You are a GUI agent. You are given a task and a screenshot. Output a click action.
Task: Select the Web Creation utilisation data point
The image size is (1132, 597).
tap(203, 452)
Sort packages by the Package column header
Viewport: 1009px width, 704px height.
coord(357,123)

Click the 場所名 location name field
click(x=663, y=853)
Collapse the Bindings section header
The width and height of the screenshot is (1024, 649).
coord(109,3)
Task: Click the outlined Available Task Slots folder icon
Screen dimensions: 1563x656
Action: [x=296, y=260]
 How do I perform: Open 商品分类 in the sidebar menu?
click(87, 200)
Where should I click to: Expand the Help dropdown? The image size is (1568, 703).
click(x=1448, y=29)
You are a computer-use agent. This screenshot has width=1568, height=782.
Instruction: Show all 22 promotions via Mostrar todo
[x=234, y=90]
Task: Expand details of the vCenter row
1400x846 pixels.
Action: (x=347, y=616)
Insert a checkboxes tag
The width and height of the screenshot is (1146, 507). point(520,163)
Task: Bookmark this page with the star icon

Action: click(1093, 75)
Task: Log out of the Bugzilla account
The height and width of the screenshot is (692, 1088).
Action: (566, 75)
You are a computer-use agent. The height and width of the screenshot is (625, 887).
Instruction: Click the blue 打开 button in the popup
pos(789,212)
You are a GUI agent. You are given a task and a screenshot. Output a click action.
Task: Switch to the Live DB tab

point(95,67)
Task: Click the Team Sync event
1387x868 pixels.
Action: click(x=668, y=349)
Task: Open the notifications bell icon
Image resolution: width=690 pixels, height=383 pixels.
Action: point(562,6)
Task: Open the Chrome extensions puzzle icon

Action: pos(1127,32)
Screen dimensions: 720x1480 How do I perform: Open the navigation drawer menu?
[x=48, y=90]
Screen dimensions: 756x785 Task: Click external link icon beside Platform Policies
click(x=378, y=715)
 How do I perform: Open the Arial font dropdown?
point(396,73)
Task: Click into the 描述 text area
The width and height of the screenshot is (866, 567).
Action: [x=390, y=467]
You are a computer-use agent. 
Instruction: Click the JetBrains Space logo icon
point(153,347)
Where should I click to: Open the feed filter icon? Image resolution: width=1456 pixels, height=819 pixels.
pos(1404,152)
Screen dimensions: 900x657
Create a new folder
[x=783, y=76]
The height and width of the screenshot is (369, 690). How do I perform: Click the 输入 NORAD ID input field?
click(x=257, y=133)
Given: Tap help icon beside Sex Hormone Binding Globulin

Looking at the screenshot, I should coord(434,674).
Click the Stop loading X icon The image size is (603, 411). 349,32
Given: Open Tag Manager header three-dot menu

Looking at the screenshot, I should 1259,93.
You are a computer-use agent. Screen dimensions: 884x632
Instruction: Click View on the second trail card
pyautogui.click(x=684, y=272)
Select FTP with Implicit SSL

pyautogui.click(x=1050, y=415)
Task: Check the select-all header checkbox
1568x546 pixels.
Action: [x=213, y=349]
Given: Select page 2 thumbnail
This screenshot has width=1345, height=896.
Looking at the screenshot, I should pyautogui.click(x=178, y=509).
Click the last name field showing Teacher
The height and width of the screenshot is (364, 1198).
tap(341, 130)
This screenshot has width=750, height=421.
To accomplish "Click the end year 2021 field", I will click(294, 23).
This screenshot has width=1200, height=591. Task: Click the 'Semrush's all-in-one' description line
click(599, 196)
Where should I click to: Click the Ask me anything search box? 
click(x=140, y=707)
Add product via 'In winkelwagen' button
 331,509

--------------------------------

__YOUR TASK__: Locate every line in the records above that contains the string "point" with the same capitalization, and copy each of those lines.

__SOLUTION TO THIS EXERCISE__:
Task: Select the Web Creation utilisation data point
The width and height of the screenshot is (1146, 507). point(520,163)
point(95,67)
Action: point(562,6)
point(396,73)
point(153,347)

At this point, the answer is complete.